Apparently, one of these types of algae is a common hiding place for these polychaetes! Since this one is a little smaller, I’m going to see how it does in the jar for now. I can’t find it right now, so hopefully it’s found a good place to live.

I’m looking forward to watching the jar change and finding out what other organisms appear!

If you are interested in creating your own ecosystem, I highly recommend checking out the YouTube channel Life in Jars?, which offers tutorials, information, and entertaining jar updates:

Stay tuned for updates on this jar and on the next ecosystem I create…

Investigating my first specimen: Pyrosoma atlanticum

In the summer of 2018, I had the opportunity to participate in a biological and anthropological field study to the Channel Islands of California, specifically Santa Cruz Island. The trip was headed (in part) by my zoology professor from my community college, who assisted me in several marine identification efforts.

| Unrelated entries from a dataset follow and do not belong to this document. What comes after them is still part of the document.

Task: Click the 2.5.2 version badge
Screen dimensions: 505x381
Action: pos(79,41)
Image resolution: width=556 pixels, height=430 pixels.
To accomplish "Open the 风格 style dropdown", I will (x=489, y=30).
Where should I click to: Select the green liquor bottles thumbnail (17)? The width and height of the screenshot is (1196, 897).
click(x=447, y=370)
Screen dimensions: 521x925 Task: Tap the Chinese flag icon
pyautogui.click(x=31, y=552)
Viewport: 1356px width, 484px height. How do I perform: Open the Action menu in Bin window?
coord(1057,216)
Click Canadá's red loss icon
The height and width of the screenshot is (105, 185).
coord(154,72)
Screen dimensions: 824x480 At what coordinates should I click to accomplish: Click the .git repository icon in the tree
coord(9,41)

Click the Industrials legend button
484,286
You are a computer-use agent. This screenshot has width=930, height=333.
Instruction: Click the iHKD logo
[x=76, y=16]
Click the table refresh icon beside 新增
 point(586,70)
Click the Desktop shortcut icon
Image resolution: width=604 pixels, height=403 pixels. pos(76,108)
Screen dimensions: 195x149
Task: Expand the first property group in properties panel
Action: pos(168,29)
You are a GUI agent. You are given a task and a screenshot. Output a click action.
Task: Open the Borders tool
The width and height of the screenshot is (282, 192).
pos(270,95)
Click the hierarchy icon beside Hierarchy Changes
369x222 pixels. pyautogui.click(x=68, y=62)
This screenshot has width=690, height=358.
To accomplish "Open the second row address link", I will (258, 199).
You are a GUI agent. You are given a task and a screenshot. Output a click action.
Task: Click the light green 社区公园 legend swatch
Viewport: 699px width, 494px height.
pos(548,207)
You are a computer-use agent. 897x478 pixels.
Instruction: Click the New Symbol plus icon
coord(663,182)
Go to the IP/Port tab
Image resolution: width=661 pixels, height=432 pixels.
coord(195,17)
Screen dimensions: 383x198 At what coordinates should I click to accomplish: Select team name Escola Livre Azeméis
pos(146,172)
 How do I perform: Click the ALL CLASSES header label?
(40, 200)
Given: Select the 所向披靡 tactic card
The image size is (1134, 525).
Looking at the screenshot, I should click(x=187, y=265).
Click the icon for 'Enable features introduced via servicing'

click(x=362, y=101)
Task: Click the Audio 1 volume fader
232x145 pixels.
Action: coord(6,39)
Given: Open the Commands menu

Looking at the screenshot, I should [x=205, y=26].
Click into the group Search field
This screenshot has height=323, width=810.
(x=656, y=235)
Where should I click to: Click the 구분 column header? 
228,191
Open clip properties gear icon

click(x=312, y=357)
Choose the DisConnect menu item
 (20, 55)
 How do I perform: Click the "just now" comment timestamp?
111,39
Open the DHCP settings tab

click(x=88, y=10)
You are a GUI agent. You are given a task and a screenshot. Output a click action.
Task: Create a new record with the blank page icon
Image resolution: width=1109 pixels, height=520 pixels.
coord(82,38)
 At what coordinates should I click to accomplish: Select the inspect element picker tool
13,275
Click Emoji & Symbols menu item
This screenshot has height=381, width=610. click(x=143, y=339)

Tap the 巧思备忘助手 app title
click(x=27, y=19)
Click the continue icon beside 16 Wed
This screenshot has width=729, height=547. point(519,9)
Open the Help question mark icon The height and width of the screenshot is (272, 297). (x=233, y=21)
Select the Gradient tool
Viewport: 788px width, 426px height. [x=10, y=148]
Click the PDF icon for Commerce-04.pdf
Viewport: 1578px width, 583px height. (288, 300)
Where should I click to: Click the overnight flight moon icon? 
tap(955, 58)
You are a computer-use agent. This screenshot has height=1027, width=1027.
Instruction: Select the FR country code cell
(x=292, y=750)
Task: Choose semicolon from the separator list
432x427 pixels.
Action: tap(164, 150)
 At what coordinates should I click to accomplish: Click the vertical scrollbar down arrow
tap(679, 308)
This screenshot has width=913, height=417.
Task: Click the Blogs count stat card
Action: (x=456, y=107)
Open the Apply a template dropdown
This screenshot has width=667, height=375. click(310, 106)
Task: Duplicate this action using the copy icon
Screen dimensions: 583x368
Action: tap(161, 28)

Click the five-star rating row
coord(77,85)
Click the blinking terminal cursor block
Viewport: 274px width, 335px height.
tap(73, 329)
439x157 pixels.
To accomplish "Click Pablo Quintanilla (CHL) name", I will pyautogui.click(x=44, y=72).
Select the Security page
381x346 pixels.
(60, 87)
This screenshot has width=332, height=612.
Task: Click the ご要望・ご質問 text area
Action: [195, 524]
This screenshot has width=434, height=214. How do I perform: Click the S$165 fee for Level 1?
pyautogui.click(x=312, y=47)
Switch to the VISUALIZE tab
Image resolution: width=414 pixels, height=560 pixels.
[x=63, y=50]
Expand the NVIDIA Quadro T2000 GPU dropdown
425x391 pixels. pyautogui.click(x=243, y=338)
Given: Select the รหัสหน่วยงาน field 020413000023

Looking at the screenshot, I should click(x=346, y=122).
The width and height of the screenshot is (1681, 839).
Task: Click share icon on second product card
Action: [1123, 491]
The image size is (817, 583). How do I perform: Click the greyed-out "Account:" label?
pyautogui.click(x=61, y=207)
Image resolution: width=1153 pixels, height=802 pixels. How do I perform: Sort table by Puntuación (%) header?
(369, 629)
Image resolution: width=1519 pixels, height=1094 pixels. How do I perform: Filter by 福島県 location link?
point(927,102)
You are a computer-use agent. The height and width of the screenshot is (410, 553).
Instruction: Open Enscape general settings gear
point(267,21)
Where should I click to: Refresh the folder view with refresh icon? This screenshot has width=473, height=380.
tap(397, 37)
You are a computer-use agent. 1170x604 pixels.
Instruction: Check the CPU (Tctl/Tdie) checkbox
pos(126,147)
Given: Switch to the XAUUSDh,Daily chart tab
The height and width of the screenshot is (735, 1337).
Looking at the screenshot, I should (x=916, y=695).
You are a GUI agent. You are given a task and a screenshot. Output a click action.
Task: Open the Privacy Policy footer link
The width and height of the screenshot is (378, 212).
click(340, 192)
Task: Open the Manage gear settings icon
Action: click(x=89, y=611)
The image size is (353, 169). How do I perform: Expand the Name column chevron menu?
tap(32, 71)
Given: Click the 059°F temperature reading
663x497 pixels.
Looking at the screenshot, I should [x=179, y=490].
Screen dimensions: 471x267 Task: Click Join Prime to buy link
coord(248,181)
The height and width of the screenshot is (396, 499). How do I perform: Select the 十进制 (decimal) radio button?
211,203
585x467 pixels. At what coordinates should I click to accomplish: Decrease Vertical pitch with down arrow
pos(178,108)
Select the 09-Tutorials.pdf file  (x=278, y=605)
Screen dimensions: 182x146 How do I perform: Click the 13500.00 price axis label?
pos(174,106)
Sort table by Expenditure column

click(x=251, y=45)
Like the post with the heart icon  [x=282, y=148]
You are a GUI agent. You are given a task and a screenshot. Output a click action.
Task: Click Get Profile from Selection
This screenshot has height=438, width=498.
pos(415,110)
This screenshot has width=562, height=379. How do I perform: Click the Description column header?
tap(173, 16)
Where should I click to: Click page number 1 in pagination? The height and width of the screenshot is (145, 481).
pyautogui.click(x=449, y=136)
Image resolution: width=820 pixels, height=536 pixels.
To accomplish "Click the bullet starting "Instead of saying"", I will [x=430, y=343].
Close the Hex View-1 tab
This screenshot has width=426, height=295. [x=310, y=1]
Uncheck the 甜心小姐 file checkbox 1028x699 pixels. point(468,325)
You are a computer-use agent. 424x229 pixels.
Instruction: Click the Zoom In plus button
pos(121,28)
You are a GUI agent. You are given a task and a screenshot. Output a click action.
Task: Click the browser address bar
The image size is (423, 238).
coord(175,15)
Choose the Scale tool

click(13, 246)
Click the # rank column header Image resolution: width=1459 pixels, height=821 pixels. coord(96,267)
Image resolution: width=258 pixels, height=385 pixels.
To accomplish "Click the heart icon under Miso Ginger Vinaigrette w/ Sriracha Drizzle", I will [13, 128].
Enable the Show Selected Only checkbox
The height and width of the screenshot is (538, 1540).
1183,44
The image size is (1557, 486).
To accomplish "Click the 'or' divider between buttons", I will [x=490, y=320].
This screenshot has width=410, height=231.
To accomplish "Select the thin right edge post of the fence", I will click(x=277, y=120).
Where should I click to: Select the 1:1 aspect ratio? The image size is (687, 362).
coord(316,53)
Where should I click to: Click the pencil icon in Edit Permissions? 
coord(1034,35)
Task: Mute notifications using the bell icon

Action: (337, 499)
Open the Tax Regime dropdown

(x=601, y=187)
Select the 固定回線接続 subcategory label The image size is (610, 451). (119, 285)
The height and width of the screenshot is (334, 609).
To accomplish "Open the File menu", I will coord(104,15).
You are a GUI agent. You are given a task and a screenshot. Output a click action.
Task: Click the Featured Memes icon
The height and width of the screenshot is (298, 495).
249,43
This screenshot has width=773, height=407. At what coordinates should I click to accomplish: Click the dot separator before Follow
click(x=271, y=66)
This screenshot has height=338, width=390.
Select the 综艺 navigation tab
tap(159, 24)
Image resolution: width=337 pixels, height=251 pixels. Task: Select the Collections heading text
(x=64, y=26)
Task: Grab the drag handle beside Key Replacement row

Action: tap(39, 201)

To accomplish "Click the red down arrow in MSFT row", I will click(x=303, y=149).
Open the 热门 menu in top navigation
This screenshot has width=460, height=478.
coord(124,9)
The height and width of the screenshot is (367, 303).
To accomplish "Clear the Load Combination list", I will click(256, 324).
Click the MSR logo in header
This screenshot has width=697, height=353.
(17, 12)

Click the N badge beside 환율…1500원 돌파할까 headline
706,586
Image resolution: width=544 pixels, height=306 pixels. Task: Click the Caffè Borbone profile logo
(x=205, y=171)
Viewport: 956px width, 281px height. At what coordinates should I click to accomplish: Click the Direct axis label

Of course, I was most looking forward to the rocky intertidal exploration. We all woke up bright and early at about five in the morning and headed out to the rocky intertidal zone. There were several highlights, including the first octopus I’d ever seen in the wild, a chiton that refused to release itself from the bowl it’d been placed in, a sea hare, and the awesome visible radula of a wavy top turban snail. However, perhaps the most exciting part of the trip was lying on the beach on our walk back. We found this organism:

While holding our new, accidentally-collected pet chiton in a bowl, my zoology professor and I attempted to identify what in the world this could be. It looked a little like a sponge, but there was no point of possible attachment. There was only one opening– the other end of the creature was sealed shut.

Obviously, there was only one solution. We put it in a water dish and I balanced two dishes of water on the (extremely bumpy) trip back to the campsite.

When we returned, we put both the mysterious, unidentified specimen and the chiton into the refrigerator while we packed up. I hypothesized that the chiton would loosen its grip if cooled down, so into the refrigerator it went. We decided to pack the specimen in the cooler in a plastic bag so we could further investigate when we returned to the research station, since we needed to keep to our schedule. Meanwhile, we had successfully cooled Titan the Chiton down enough that he detached from the bowl and were now pursuing the side mission: Release Titan the Chiton.

Later that day, after Titan the Chiton had been successfully released, the specimen was retrieved and we were ready for investigation!

It smelled pretty disgusting. However, that provided a valuable hint! It smelled like rotting animal flesh, not rotting algae, so algae was ruled out.

It was also spewing slimy goo, which was certainly an interesting experience. After about an hour of attempting to identify it, we had no luck. But that was fine with me, because that meant…

…I got to take it home for further investigation! At dinner, we discussed the unknown nature of the specimen. One of my classmates immediately pulled out her phone and took to Google. After only a couple of searches, she actually found a picture of it! We learned that it was Pyrosoma atlanticum, which is a type of tunicate colony.

Tunicates, members of Urochordata, are closely related to vertebrates and thus humans. Adult tunicates, like the ones making up this colony, only have two out of the five chordate features: pharyngeal gill slits and the endostyle. They filter feed using mucus created by the endostyle, which coats the gill slits, which was likely the mucus it was spewing. There are both solitary and colonial tunicates– colonial tunicates like this one connect zooids (individual tunicates) through a common “tunic.”

Thankfully, we also learned it was definitely dead by the time we got it, because it wasn’t producing any blue light through bioluminescence.

Once we returned home and slept for a couple days, I brought my prized specimen to the zoology lab, where we could actually take a look with a dissecting microscope. After carefully slicing it, this is what we found:

Here, you can see the excurrent siphons pointing inward (the small pyramid-like structures on the bottom surface). These siphons propel the colony through the water. Each zooid has its own excurrent siphon.

My very first specimen now sits on my desk at UCSC in a place of honor.